Does PCA always have to reduce dimensionality?

437 Views Asked by At

I came across this paper where the authors implement a regularized learning model to estimate the covariance matrix of a dataset. The authors say they "...propose a regularized form of Principal Component Analysis (PCA)..."

However, from what I can gather from the paper, ultimately the model predicts the full covariance matrix of S&P500 (time series) price data i.e. the model is trained on data up until day T and then attempts to predict the covariance matrix of the data until T+10. No dimensionality reduction has taken place.

Granted, the paper does show how a factor model was learned to be able to predict future covariances between stock prices. What I don't understand though is how this is related to PCA - I always thought PCA involved reducing the dimensionality of a dataset / matrix.

Perhaps I am getting confused with terminology. Does PCA always involve reducing the dimensionality of a dataset?

1

There are 1 best solutions below

0
On

The PCA is a method utilized for reducing dimensionality however if the matrix is full rank then you wouldn't have any dimensionality reduction. In the paper you mention if you read on page 3 you have the following

We consider the problem of learning a factor model without knowledge of the number of factors. Specifically, we want to estimate a $M × M$ covariance matrix $Σ∗$ from samples $x(1), . . . , x(N) ∼ N (0, Σ∗)$, where $Σ∗$ is the sum of a symmetric matrix $F∗ ≽ 0$ and a diagonal matrix $R∗ ≽ 0.$ These samples can be thought of as generated by a factor model of the form $x(n) = F 1 2 ∗ z(n) + w(n)$ , where $z(n) ∼ N (0, I)$ represents a set of common factors and $w(n) ∼ N (0, R∗)$ represents residual noise.
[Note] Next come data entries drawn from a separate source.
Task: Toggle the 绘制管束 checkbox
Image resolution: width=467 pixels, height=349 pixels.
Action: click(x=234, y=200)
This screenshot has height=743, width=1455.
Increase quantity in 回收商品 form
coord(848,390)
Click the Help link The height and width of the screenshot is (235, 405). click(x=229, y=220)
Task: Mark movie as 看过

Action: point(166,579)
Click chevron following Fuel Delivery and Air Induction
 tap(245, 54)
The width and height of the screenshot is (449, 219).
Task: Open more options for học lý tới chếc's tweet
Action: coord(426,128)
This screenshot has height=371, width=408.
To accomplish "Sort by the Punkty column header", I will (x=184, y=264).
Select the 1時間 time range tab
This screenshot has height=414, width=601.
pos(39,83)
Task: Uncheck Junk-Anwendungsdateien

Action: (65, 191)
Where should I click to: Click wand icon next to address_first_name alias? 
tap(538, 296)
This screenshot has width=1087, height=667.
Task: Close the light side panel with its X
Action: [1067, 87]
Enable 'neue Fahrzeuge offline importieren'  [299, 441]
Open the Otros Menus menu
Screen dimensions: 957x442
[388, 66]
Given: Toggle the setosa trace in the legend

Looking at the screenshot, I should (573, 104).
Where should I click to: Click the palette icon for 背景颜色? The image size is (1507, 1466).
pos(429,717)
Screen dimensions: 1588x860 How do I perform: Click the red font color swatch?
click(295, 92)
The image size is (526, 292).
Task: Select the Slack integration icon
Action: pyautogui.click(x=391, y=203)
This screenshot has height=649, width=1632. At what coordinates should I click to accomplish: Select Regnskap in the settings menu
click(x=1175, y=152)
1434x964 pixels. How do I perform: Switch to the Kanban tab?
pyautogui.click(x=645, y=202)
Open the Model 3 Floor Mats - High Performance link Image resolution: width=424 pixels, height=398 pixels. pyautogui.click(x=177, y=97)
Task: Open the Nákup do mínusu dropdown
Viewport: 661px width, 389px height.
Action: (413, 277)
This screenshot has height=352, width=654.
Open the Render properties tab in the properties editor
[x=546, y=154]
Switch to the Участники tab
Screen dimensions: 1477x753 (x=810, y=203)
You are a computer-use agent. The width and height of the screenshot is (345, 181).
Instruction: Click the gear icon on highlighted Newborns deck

The number of factors is represented by $rank(F∗)$, and it is usually assumed to be much smaller than the dimension $M$.

Granted, the paper does show how a factor model was learned to be able to predict future covariances between stock prices. What I don't understand though is how this is related to PCA - I always thought PCA involved reducing the dimensionality of a dataset / matrix.

If you know what the PCA is you'd realize it is generated from computing the covariance matrix then typically choosing $K$ factors from this covariance matrix which are responsible for $90$% of the variance. There are Krylov based methods which wouldn't construct a full matrix.